[Penggalan teks]

Jumat, 29 Oktober 2010

cokelat indonesia

0 komentar
wah ternyata, indonesia kini memproduksi cokelatnya sendiri dan hebohnya lagi cokelat indonesia kini sangat terkenal di luar negeri, g percaya ??/ berikut liputannya :




KOMPAS.com - Anda penggemar cokelat? Pilihan cokelat beragam di berbagai supermarket dan banyak di antaranya merupakan merek ternama. Baik cokelat batangan, ataupun produk lain berbahan cokelat seperti susu. Tahukah Anda, cokelat yang Anda konsumsi, yang katanya produk luar negeri, ternyata berbahan dasar dari perkebunan cokelat di Indonesia? Perkebunan cokelat di Pandeglang atau Serang Banten, salah satunya.

[/Penggalan teks]

- Coba sendiri -
Salin tanpa perubahan bagian tulisan tentang cokelat Indonesia yang diawali kata-kata "KOMPAS.com - Anda" dan diakhiri "Banten, salah satunya.".

[Entri yang tersedia]

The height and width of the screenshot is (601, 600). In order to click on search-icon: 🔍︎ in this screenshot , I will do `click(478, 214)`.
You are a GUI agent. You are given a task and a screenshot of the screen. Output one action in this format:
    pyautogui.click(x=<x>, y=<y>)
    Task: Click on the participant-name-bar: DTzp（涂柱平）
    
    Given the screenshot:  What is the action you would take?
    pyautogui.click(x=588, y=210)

[/Entri yang tersedia]
[Entri yang tersedia]

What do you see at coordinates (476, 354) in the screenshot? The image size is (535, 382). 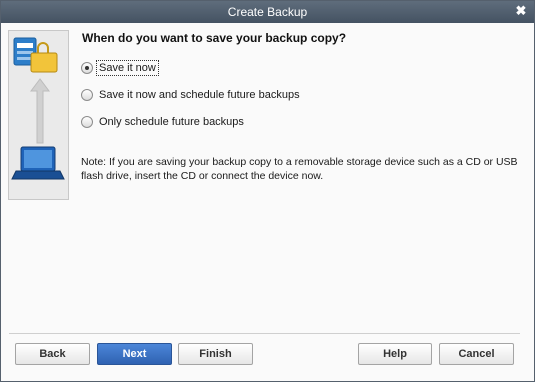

[/Entri yang tersedia]
[Entri yang tersedia]

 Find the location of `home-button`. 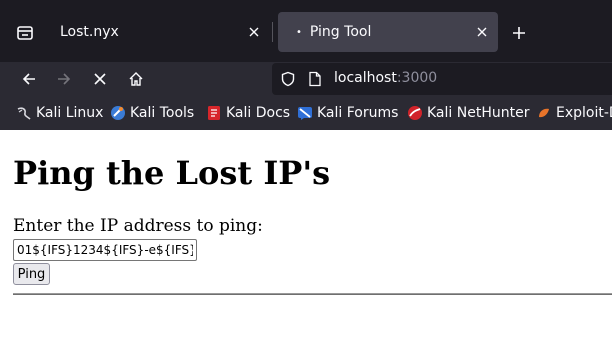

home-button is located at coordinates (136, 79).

[/Entri yang tersedia]

- Hasil tugas ini -
KOMPAS.com - Anda penggemar cokelat? Pilihan cokelat beragam di berbagai supermarket dan banyak di antaranya merupakan merek ternama. Baik cokelat batangan, ataupun produk lain berbahan cokelat seperti susu. Tahukah Anda, cokelat yang Anda konsumsi, yang katanya produk luar negeri, ternyata berbahan dasar dari perkebunan cokelat di Indonesia? Perkebunan cokelat di Pandeglang atau Serang Banten, salah satunya.